Agent Adapters
Adapters are the bridge between an agent and the language model that powers it. Capx ships three built-in adapters (Claude, OpenAI, and HTTP) and exposes a typed interface for building your own.
How adapters work
Every agent in your roster has exactly one adapter. When the runtime needs the agent to think, whether executing a playbook step, evaluating a rubric, or processing a heartbeat, it sends the request through the adapter. The adapter handles serialization, API authentication, retries, token counting, and cost tracking.
| Provider | Connects to | Highlights |
|---|---|---|
| claude | Anthropic's Claude models | Default adapter. Extended thinking, tool use, and vision. |
| openai | OpenAI's model family | All chat-completion models, function calling in the OpenAI format. |
| http | Any HTTP endpoint | Self-hosted, fine-tuned, or third-party inference backends. |
| custom | Your own plugin | Implements the typed AgentAdapter interface, registered as a plugin. |
Adapters are configured in the adapter block of each agent definition in your company.yaml. You can also override the adapter at the step level within a playbook, which lets a single agent use different models for different tasks.
Claude adapter
The Claude adapter connects to Anthropic's Claude models. It is the default adapter and the one most Capx companies use. It supports the full range of Claude capabilities including extended thinking, tool use, and vision.
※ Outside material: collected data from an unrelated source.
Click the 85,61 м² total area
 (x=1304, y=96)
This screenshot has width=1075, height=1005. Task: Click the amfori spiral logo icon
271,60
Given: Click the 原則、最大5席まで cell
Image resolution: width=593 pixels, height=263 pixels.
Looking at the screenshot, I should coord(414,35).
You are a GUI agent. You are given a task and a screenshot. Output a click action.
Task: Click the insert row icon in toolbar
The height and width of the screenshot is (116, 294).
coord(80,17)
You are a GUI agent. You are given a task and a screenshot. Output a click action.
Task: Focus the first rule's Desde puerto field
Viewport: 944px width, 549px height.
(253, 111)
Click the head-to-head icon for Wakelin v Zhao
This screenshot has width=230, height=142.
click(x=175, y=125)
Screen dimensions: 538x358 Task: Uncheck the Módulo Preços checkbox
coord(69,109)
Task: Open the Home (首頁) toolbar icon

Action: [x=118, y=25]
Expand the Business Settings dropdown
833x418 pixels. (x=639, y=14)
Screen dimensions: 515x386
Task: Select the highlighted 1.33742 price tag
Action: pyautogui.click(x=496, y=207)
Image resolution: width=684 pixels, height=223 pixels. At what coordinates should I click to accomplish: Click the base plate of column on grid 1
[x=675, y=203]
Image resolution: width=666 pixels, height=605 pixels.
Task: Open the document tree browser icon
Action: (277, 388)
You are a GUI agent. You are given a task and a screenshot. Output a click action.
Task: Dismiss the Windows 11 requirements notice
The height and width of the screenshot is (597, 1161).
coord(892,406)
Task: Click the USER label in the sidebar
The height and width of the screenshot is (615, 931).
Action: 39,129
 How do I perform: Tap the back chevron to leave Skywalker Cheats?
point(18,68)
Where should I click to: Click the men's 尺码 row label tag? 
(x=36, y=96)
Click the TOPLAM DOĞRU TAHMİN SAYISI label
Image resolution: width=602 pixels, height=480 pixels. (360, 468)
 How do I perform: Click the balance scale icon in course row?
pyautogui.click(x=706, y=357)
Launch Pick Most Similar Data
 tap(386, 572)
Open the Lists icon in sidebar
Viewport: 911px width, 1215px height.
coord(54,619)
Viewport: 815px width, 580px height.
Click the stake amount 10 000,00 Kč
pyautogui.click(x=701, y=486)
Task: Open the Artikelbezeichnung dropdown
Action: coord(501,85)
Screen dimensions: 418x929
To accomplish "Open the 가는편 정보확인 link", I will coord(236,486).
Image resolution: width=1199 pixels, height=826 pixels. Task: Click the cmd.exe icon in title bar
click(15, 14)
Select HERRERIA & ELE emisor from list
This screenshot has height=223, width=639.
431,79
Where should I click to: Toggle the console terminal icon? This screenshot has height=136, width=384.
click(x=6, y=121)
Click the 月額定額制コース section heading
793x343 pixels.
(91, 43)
| Model | Context window | Strengths | Cost tier |
|---|---|---|---|
| claude-opus-4 | 200K tokens | Highest capability. Complex reasoning, long documents, nuanced decisions. | High |
| claude-sonnet-4 | 200K tokens | Best balance of capability and cost. Default for most roles. | Medium |
| claude-haiku-4 | 200K tokens | Fastest and cheapest. High-volume tasks, classification, simple generation. | Low |
agents:
strategist:
role: strategist
adapter:
provider: claude
model: claude-sonnet-4
max_tokens: 4096 # Max output tokens per request
temperature: 0.7 # 0.0 = deterministic, 1.0 = creative
top_p: 0.95 # Nucleus sampling threshold
stop_sequences: [] # Optional stop sequences
extended_thinking: false # Enable for complex multi-step reasoningextended_thinking for your strategist agent when it handles complex planning or multi-step decisions. This increases latency and cost but significantly improves the quality of reasoning on hard problems.Vision support
All Claude models support vision. If a playbook step passes image data (from a tool output or an input), the Claude adapter automatically includes it in the request. No additional configuration is needed.
OpenAI adapter
The OpenAI adapter connects to OpenAI's model family. It supports all chat-completion models and handles function calling in the OpenAI format.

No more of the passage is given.